Greenpeace a raison

Les causes de la pollution de nos eaux, incluant les cyanobactéries, sont connues depuis au moins 30 ans en Amérique du Nord.

EAU - Commerce de l'eau

Le porte-parole de Greenpeace a tout à fait raison. Les causes de la pollution de nos eaux, incluant les cyanobactéries, sont connues depuis au moins 30 ans en Amérique du Nord. Le Québec a aussi formé deux commissions sur l'eau, dans les années 1970 et 1990. En 1980, nous avons aussi publié un document simple et éclairant sur «L'eau et l'aménagement du territoire». Ce document a été un bon vendeur pendant plusieurs années chez l'Éditeur du Gouvernement.
Tout le blabla qu'on nous garroche aujourd'hui et qu'on veut poursuivre dans un «rendez-vous stratégique» n'est qu'un faux-fuyant. De grâce, politiciens, prenez le temps de lire les documents pré-cités et mettez vos culottes.
Les eaux sont du domaine public. Il appartient donc au gouvernement d'établir les règles à respecter par les citoyens. Ceux-ci doivent comprendre qu'ils sont les premières victimes de la pollution des eaux. On ne peut tolérer le «dumping» de pneus, de réfigérateurs, de carcasses d'autos, etc. dans un ravin qui contenait, au départ, une belle eau claire.

--------------------------------

#### [CONSIGNE DE TRAVAIL]
Pouvez-vous recopier à l'identique, dans le texte ci-dessus sur la pollution des eaux, tout ce qui va de «Le porte-parole de» jusqu'à «l'Éditeur du Gouvernement.» ?

--------------------------------

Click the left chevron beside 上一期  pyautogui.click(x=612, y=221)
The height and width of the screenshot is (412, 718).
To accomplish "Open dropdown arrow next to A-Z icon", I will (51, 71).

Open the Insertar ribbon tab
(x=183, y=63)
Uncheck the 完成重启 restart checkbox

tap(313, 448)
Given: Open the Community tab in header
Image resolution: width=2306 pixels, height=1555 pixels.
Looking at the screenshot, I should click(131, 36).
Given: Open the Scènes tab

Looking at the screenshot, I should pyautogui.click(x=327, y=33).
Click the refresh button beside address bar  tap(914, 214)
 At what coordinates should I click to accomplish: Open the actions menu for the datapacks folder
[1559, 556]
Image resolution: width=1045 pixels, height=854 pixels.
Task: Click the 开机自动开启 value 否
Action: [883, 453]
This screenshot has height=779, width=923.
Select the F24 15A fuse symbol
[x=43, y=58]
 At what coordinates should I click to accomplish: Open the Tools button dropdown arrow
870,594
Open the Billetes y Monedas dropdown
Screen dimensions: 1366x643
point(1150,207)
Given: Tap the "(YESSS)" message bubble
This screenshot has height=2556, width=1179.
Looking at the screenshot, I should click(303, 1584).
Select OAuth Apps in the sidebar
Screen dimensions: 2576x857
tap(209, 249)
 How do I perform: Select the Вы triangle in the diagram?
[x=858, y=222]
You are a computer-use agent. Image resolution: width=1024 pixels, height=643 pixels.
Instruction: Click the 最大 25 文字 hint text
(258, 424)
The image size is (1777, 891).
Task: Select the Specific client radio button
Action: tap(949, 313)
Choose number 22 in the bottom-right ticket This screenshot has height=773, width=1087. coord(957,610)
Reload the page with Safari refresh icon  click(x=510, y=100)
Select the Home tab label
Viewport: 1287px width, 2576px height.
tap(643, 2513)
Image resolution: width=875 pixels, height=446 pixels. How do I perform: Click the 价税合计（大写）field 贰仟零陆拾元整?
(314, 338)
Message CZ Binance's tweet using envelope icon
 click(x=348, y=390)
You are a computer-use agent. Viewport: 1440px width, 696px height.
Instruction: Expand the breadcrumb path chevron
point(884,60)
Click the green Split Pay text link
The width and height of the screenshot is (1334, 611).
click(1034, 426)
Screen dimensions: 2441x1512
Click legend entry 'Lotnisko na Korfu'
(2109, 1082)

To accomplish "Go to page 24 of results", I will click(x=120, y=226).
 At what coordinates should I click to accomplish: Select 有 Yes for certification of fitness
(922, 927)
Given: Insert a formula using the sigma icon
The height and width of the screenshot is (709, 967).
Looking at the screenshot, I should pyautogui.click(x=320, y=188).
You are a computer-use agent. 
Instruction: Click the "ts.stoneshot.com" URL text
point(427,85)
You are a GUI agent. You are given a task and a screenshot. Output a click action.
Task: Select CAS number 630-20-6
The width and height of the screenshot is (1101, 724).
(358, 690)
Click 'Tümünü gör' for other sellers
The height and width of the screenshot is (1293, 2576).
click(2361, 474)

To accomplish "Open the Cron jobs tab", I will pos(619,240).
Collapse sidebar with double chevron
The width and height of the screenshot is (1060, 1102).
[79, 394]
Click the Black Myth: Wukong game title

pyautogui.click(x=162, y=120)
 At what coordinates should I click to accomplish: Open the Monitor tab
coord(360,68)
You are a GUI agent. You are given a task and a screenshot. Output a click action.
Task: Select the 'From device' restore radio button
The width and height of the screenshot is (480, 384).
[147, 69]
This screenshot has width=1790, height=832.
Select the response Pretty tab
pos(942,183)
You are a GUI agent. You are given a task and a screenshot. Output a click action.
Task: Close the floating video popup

--------------------------------

#### [RÉPONSE ATTENDUE]
Le porte-parole de Greenpeace a tout à fait raison. Les causes de la pollution de nos eaux, incluant les cyanobactéries, sont connues depuis au moins 30 ans en Amérique du Nord. Le Québec a aussi formé deux commissions sur l'eau, dans les années 1970 et 1990. En 1980, nous avons aussi publié un document simple et éclairant sur «L'eau et l'aménagement du territoire». Ce document a été un bon vendeur pendant plusieurs années chez l'Éditeur du Gouvernement.